Task brief: Return, word for word, the lines of the items below starting at the line that contains "You are a GUI" and ending at the line that contains "This screenshot has height=960, width=633.".

Items from a data collection:
++++++

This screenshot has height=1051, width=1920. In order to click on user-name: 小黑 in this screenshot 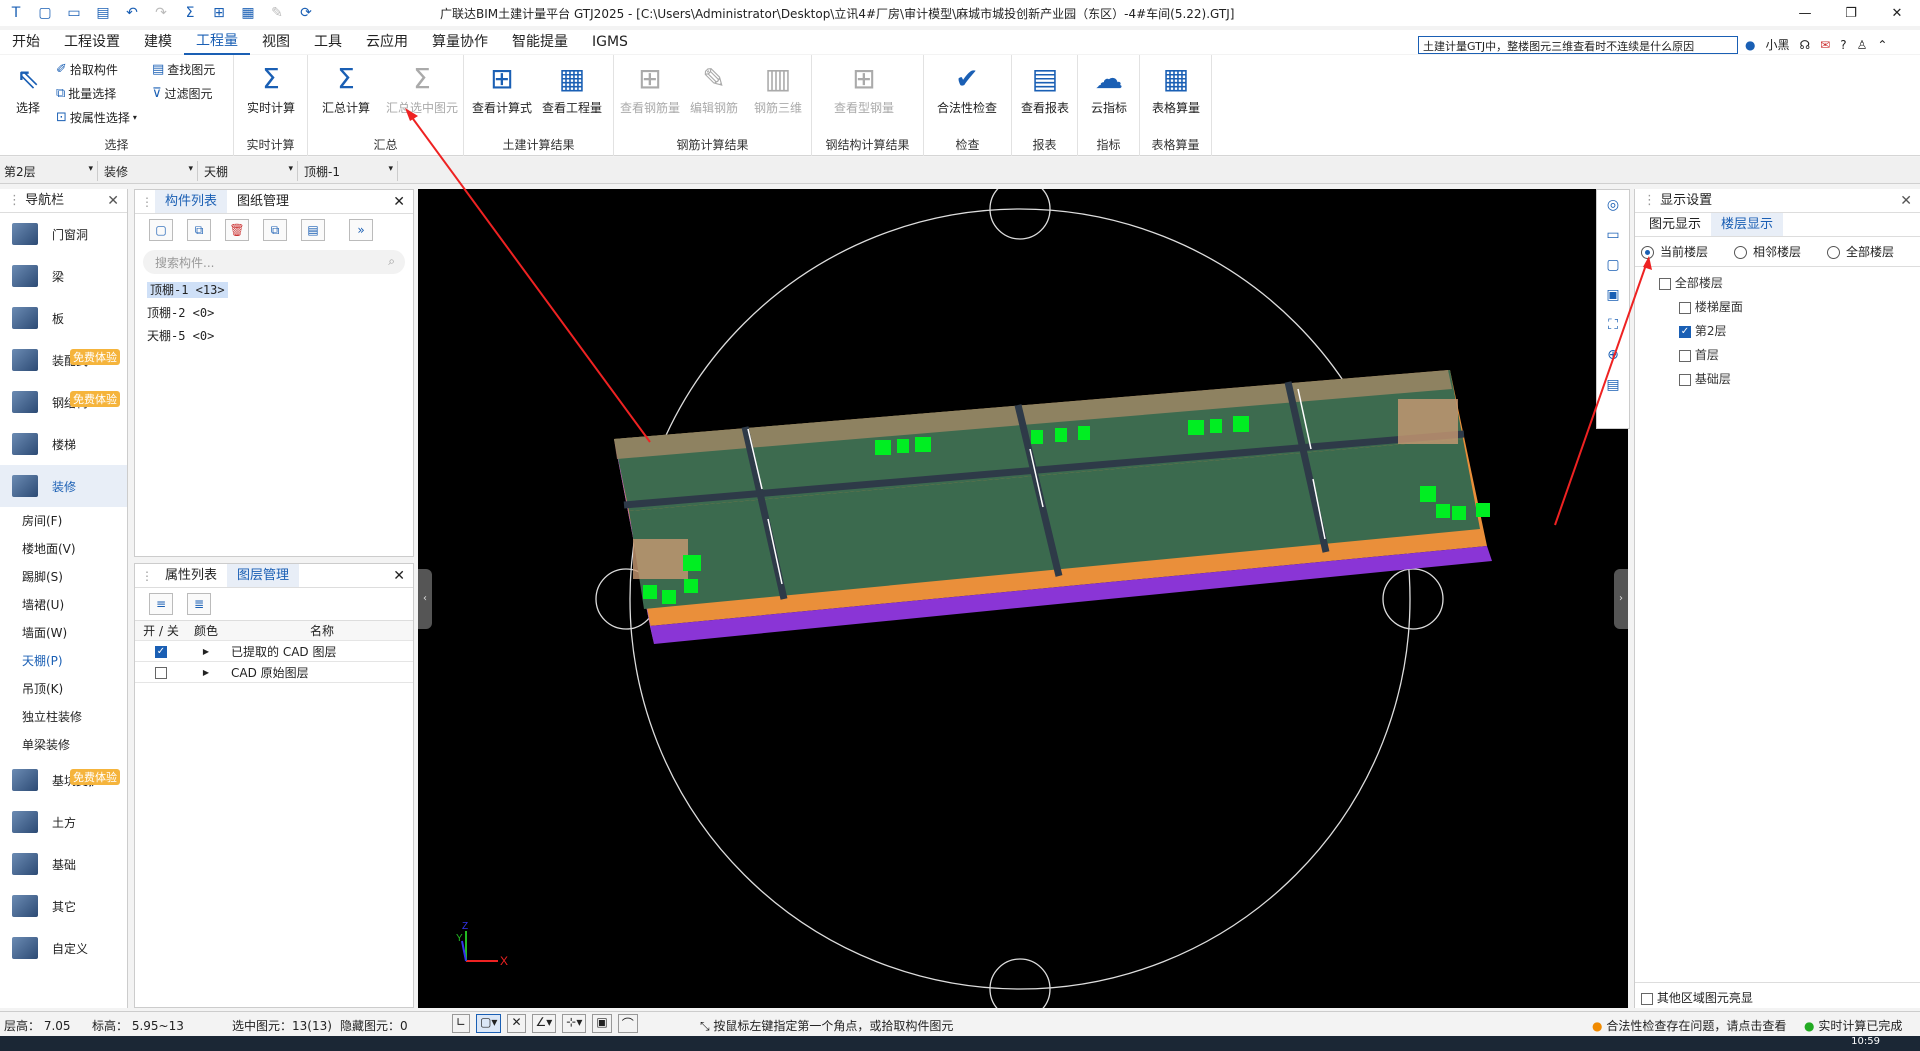, I will do `click(1777, 44)`.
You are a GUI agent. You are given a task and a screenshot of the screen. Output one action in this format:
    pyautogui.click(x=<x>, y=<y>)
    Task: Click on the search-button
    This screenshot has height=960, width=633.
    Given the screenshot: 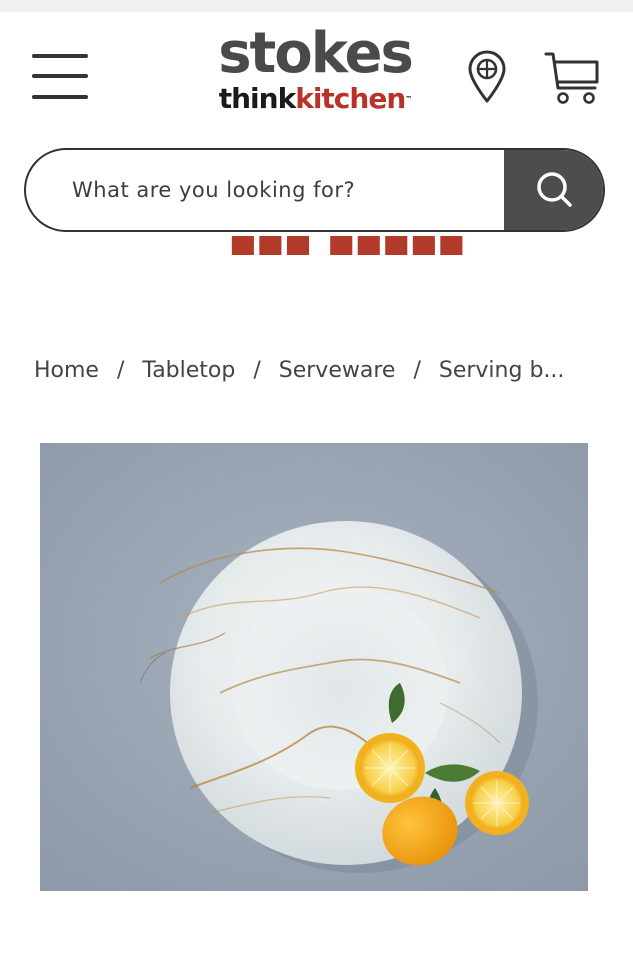 What is the action you would take?
    pyautogui.click(x=554, y=190)
    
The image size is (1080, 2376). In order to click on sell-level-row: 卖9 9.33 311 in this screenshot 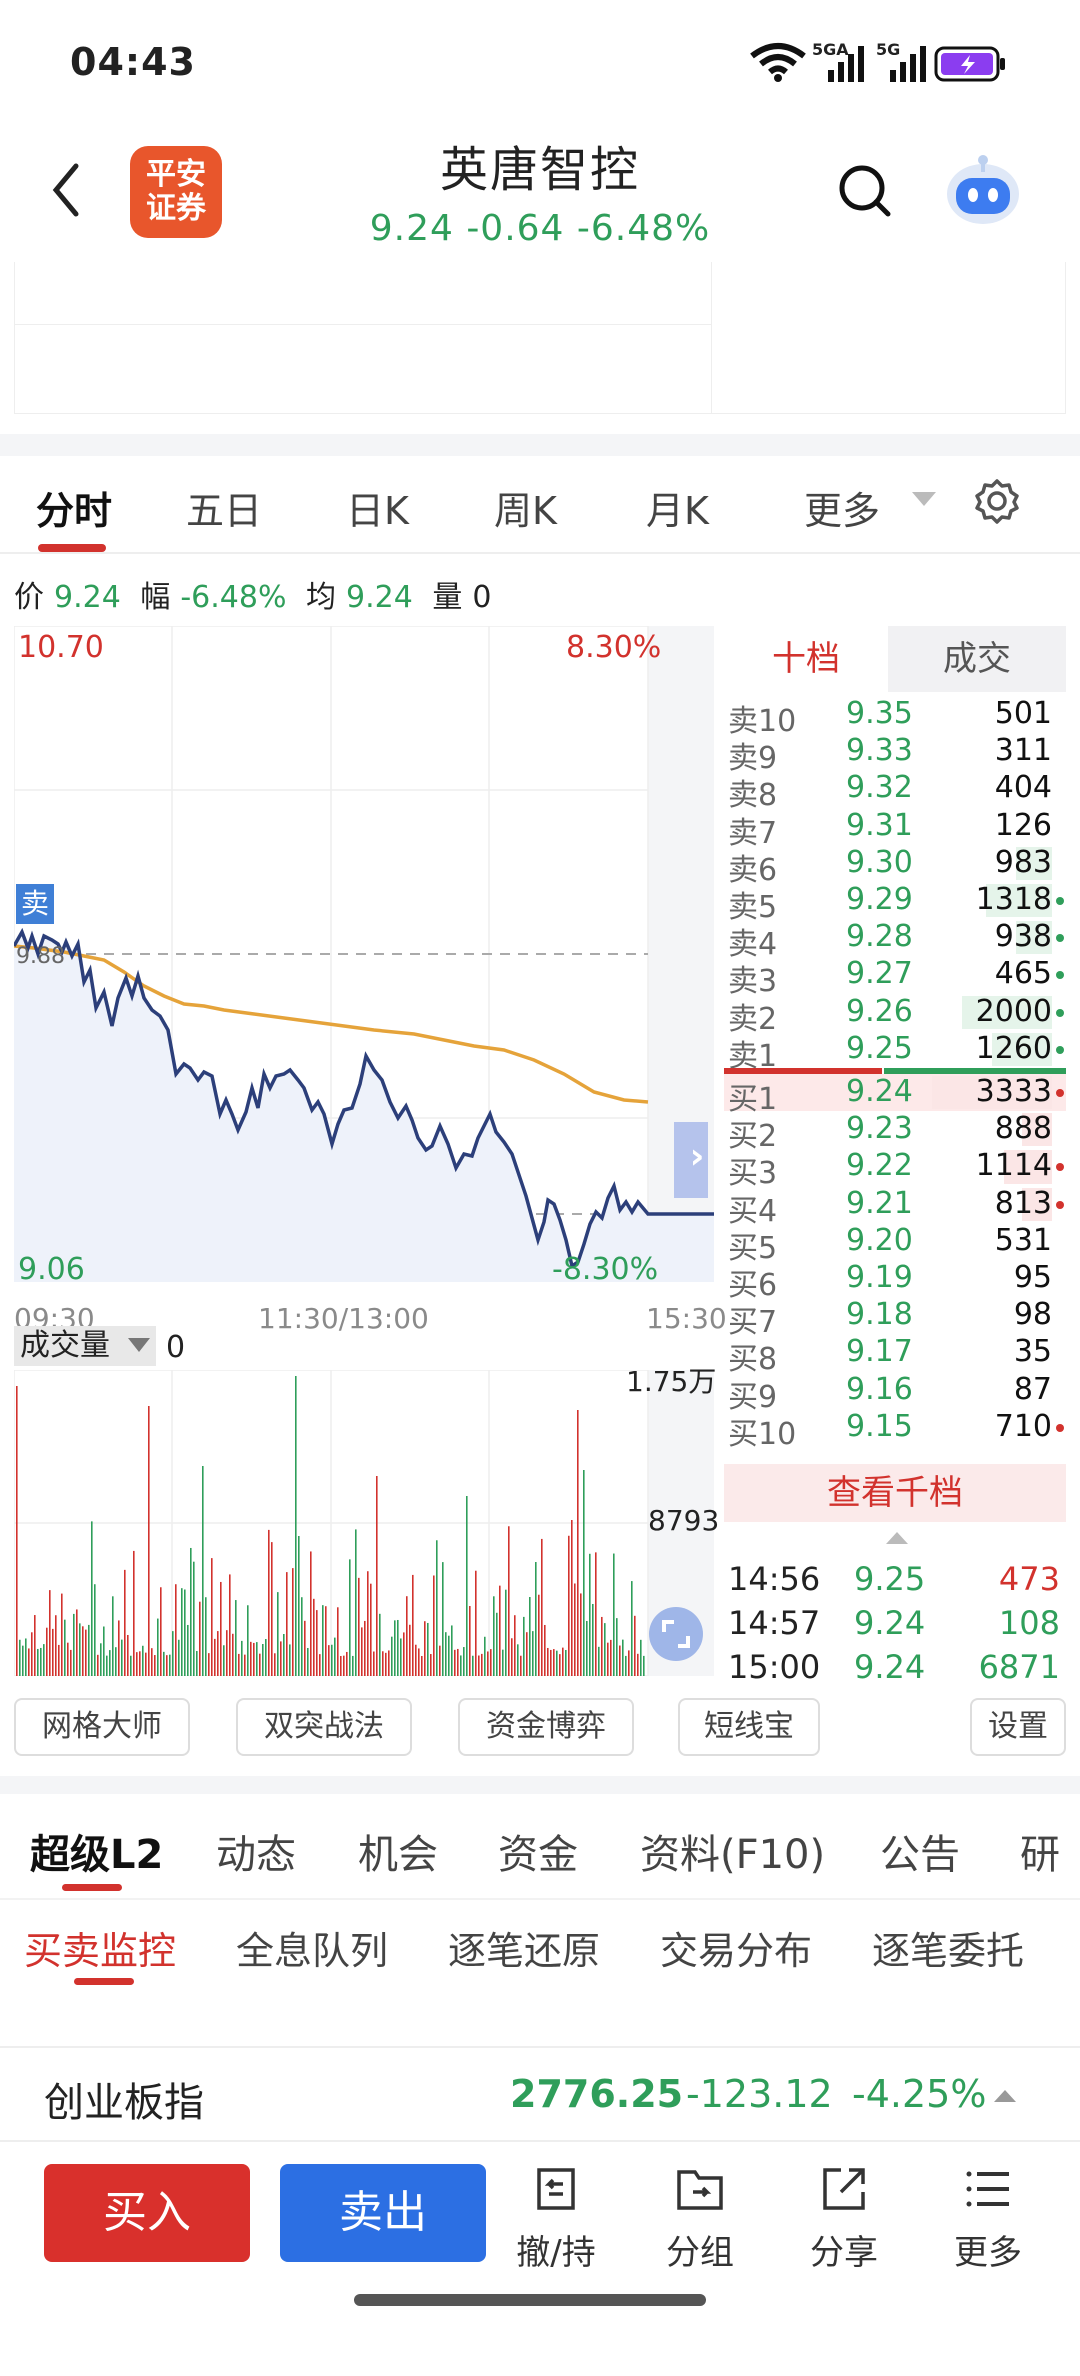, I will do `click(895, 754)`.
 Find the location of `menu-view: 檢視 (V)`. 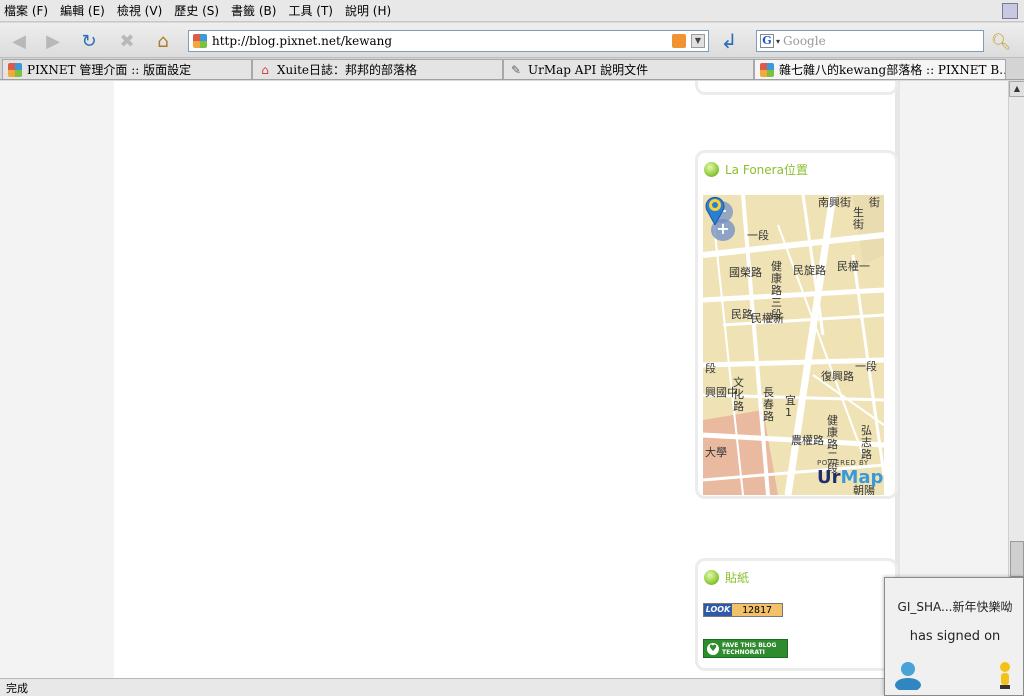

++++++

Task response:
You are a GUI agent. You are given a task and a screenshot of the screen. Output one action in this format:
    pyautogui.click(x=<x>, y=<y>)
    Task: Click on the search-button
    This screenshot has height=960, width=633.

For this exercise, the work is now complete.